9. Large dye blob that occurs around 70 base pairs
How to Identify:The sequence will contain a large dye blob that may or may not overshadow the regular base calling at around 70 base pairs.
What is the cause?This can be a result of one of a couple reasons.
10. The sequence starts out noisy or mixed and changes to good quality further down the trace
How to identify:There are many N's in the beginning of the sequence and the peaks appear noisy or mixed. The trace becomes clean with identifiable peaks downstream.
What is the cause and how to I fix it?This is usually the result of primer dimer formation. Primer dimers form when a primer self hybridizes due to complementary bases on the primer itself. Make sure your primer is not likely to amplify itself by having it analyzed by one of the many free primer analysis programs online. You can also view a primer design guide here.
11. Sharp signal spike that occurs randomly in the trace
How to identify:The trace reads cleanly and is disrupted by a very sharp signal spike that spans about 2 or 3 base pairs.
What is the cause and how do I fix it?It is believed that these spikes are caused by small air bubbles that can get trapped in the capillaries of the sequencer. We will rerun the sample for you if the spike is in an area of particular interest for you.
12. Chromatogram shows an insertion or deletion (indel)
How to identify:The sequencing trace is good quality in the beginning and becomes mixed further downstream after an indel region. The peaks in the mixed region are often times shifted and a small peak can occur either before or after a larger one.
What is the cause and how do I fix it?An indel is caused by either an insertion or deletion on the template strand.
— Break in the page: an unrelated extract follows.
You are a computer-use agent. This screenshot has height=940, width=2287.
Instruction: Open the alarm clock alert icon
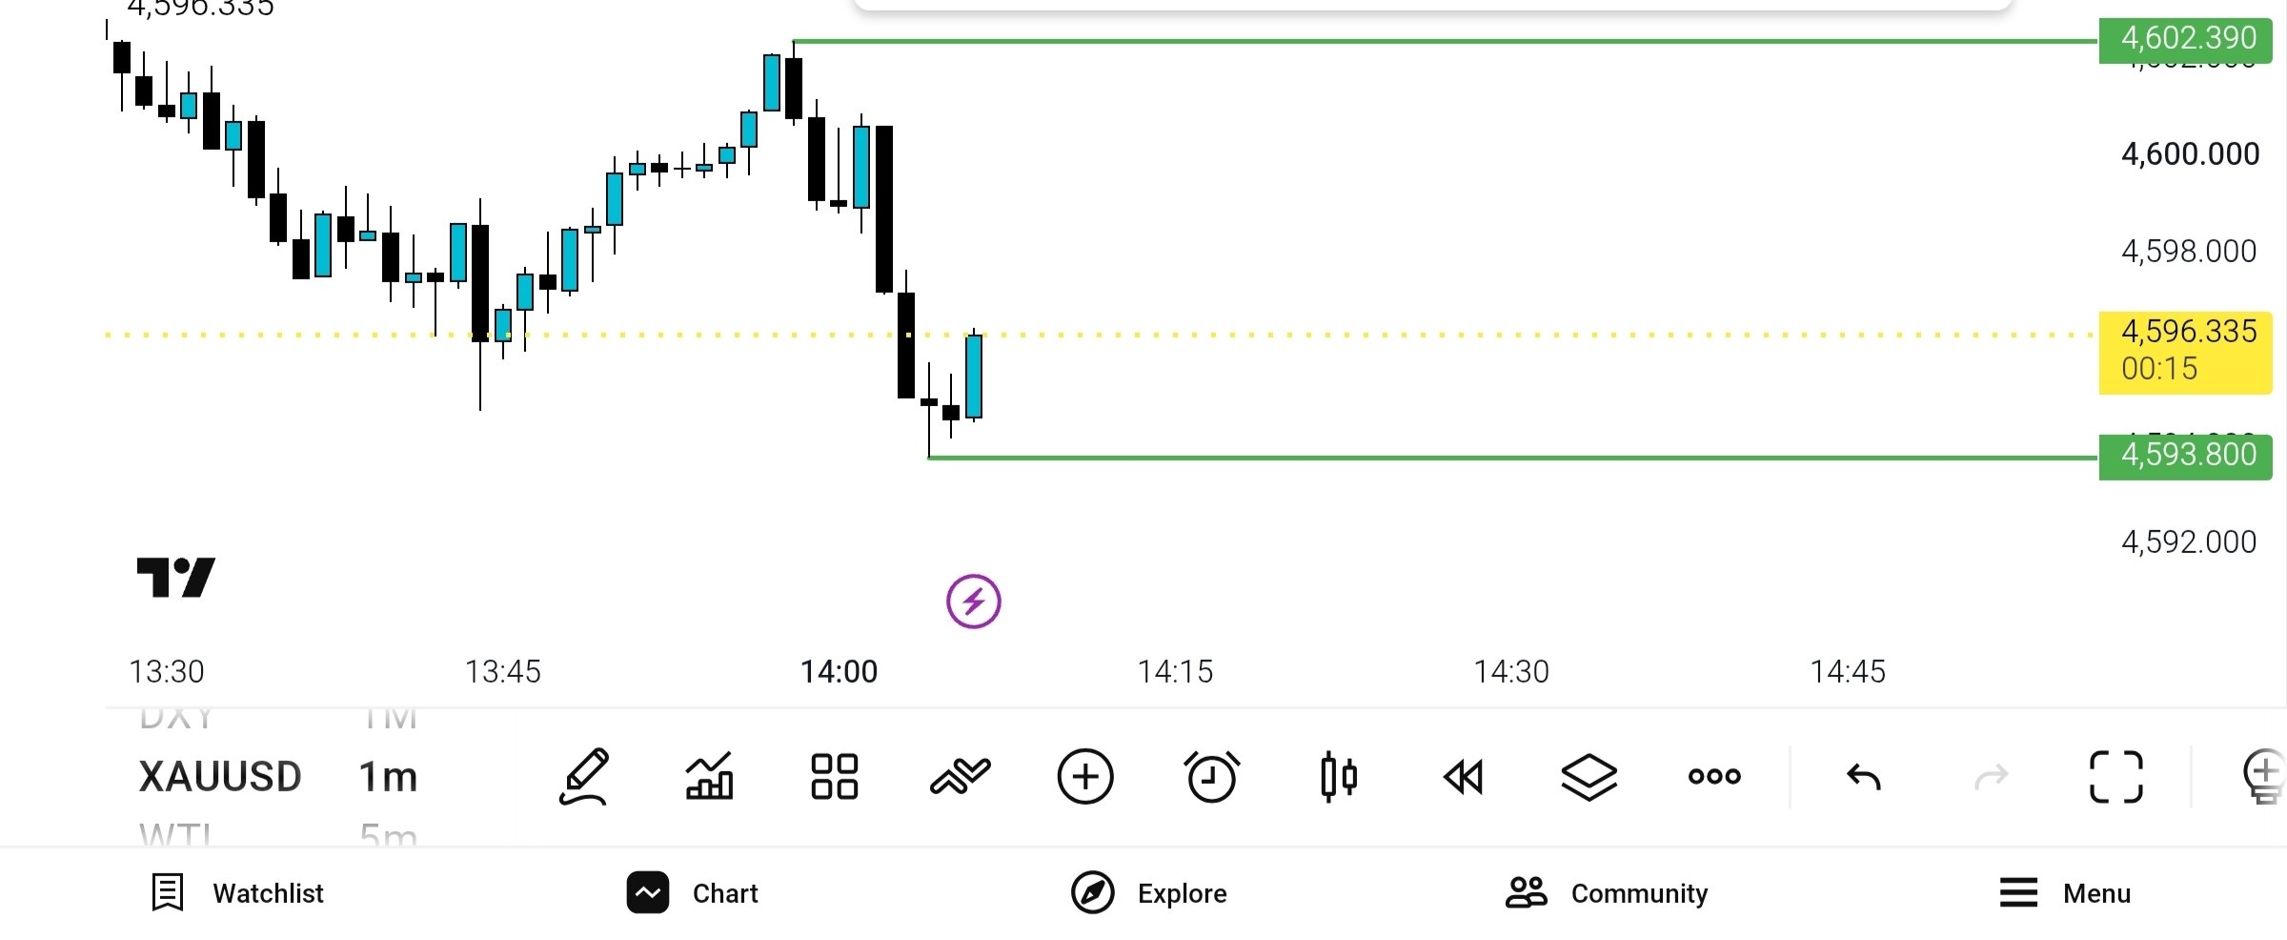point(1211,777)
They can be seen when sequencing PCR products with polymorphic regions. Polymorphisms can be a direct result of a heterozygous individual or because of a random mutation that occurred during the cloning process. Random mutations occur much more readily if cloned template is toxic or unstable in the E.coli host. If the mutation is caused by template instability, try cloning into a different strain or using a low copy vector. You can also try sequencing from the reverse direction.
13. The trace shows a delayed start in the first base of the read
How to identify:The sequencing trace is good quality in the beginning and becomes mixed further downstream after an indel region. The peaks in the mixed region are often times shifted and a small peak can occur either before or after a larger one.
What is the cause and how do I fix it?An indel is caused by either an insertion or deletion on the template strand. They can be seen when sequencing PCR products with polymorphic regions. Polymorphisms can be a direct result of a heterozygous individual or because of a random mutation that occurred during the cloning process. Random mutations occur much more readily in the cloned template is toxic or unstable in the E.coli host. If the mutation is caused by template instability, try cloning into a different strain or using a low copy vector. You can also try sequencing from the reverse direction.
14. The peaks look fine in the chromatogram file but many of them are labeled as N's. The peaks may also blast out of range
How to identify:The peaks look clear and distinct as depicted in the chromatogram file but the base caller marks them as Ns. This is particularly prevalent in the earlier portion of the sequence. The signal intensities are extremely high and much of the time the peaks can be accurately be named by eye.
What is the cause and how do I fix the problem?This is always caused by high starting template concentrations. The DNA is over amplified and the resulting signal gets blasted out of the range where the base caller on the sequencer can accurately read. We see it most often in short PCR products where it is easy to submit too much DNA. Make sure to keep template concentrations closer to 100ng/µL if the PCR products are under 500bp.